DAVIDSON COLLEGE & YORK COUNTY
By: Louise Pettus
Surprising as it may seem, York County citizens played a major role in the establishment of Davidson College, a private Presbyterian liberal arts college in Mecklenburg County, North Carolina. A group of Mecklenburg County Presbyterians got together in August 1835 and decided that it was too far and too expensive to send their sons to Princeton College in New Jersey for their education. They decided to build a college on some land offered to them by William Lee and to give the school a name that honored William Lee Davidson, a Revolutionary War hero who died in the Battle of Cowan's Ford.
The committee on plans for Davidson College then decided that their friends in South Carolina might wish to help them establish the college and expected that the South Carolinians, too, would want their sons to attend. So, the Bethel Presbytery of York District was "affectionately" invited to assist the Concord Presbytery of North Carolina in setting up the school. Rev. Samuel Williamson, Jr. was sent to Bethel Church in York District to solicit aid.
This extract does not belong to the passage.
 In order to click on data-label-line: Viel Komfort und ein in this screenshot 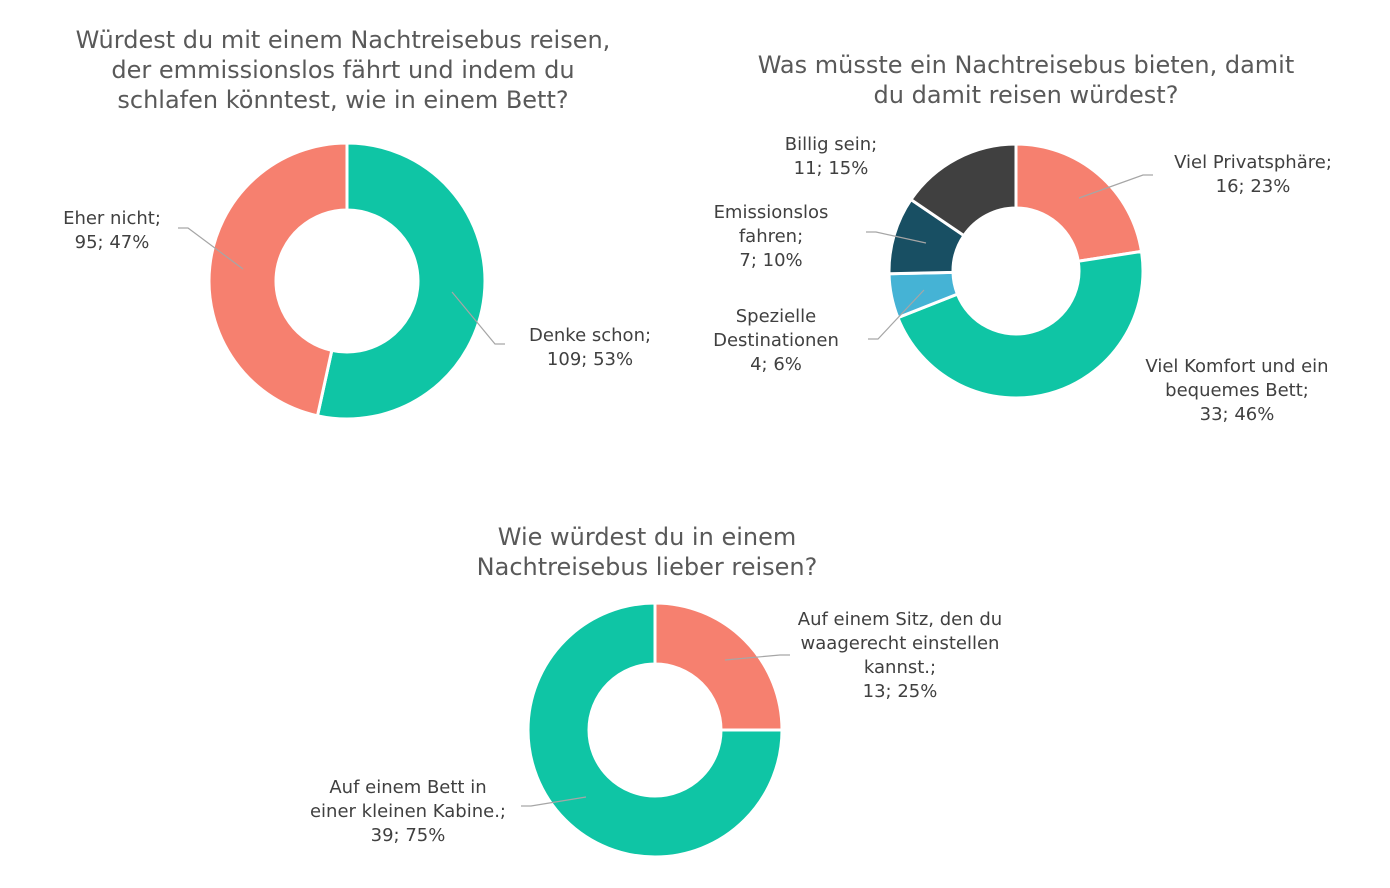, I will do `click(1236, 366)`.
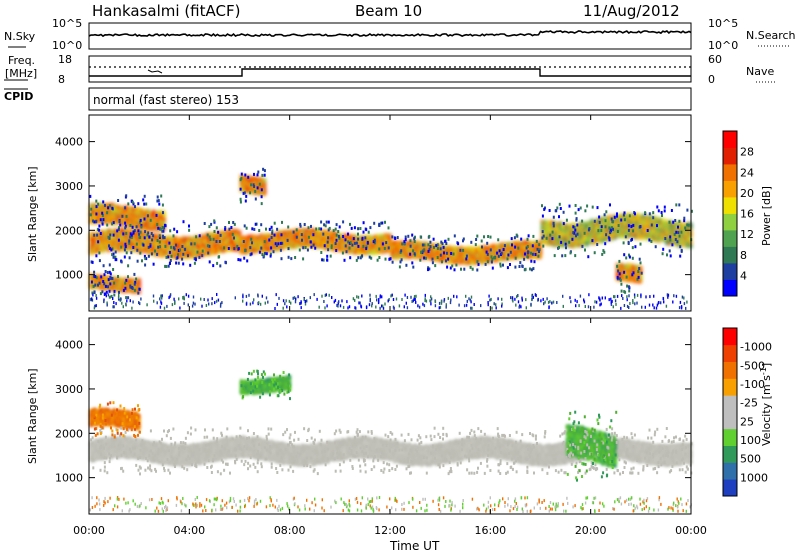  I want to click on frequency-trace, so click(390, 72).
Samuel Williamson, Jr. was born in the Bethel community of York District, June 12, 1795, the son of Samuel Williamson, Sr. and Anne Starr, both born in York District in 1759. The father and four of his brothers are said to have all been soldiers of the Revolution and a Davidson College history states that Samuel Williamson, Sr. received the credit of killing the first British soldier that fell in the battle known as "Sturgis Defeat."
Rev. Samuel Williamson, Jr. was educated by the Rev. Robert B. Walker at the Bethel Academy in York County and Rev. James Wallis at Providence Academy in Mecklenburg County. Then Williamson taught school, probably a local elementary school, for a time in order to earn enough money to attend South Carolina College (now USC). His entrance test scores were so high that he entered the senior class in 1817.
Williamson graduated with honors and a letter of commendation from Pres. Jonathan Maxcy that praised his "unblemished character...industry, talents and learning". He returned to the Bethel community to teach school at the academy associated with Bethel Church and lived in the home of the minister, Rev. James Adams. He probably studied theology with the minister, as he was licensed to preach in 1822. He also married the minister's daughter, Jane.
Rev. Samuel Williamson, Jr. reported to the Concord Presbytery that fall that Bethel had kindly received his request, saying: "...we recommend it to the churches under our care to aid by their prayers and contributions." The Bethel Presbytery requested that an agent be sent to present the Davidson case to the churches.
This response so encouraged the North Carolinians that they decided that the college's board of trustees would come half from the Concord Presbytery and half from the Bethel Presbytery. Among the South Carolina members of the first Davidson board of trustees were James G. Torrence, Charles L. Torrence, John L. Daniel, Pierpont E. Bishop (minister and principal of Ebenezer Academy), George W. Dunlap, and John Springs, all of York District.
Rev. Samuel Williamson was chosen as the Davidson's first professor of mathematics. In 1841 he became the third president of Davidson College. Since there were only two professors besides the president, Williamson continued teaching until his resignation in September 1854.
The same year Davidson hired a York District native, Daniel Harvey Hill, the grandson of Col.William Hill, York's famed Revolutionary War hero and ironmaster, to teach mathematics. Hill was noted for his bravery in the War with Mexico and came to Davidson directly from Washington College in Virginia. Hill became a Civil War general and later founded an academy of his own in Charlotte.
There is another small, but interesting, connection of Davidson and York County: the back section of Winthrop College's Withers-WTS building was once the Presbyterian High School and at one point was owned by Davidson College before the site was acquired by Winthrop College in 1910 for the construction of the Training School which was built directly in front of, and connected to, the older building.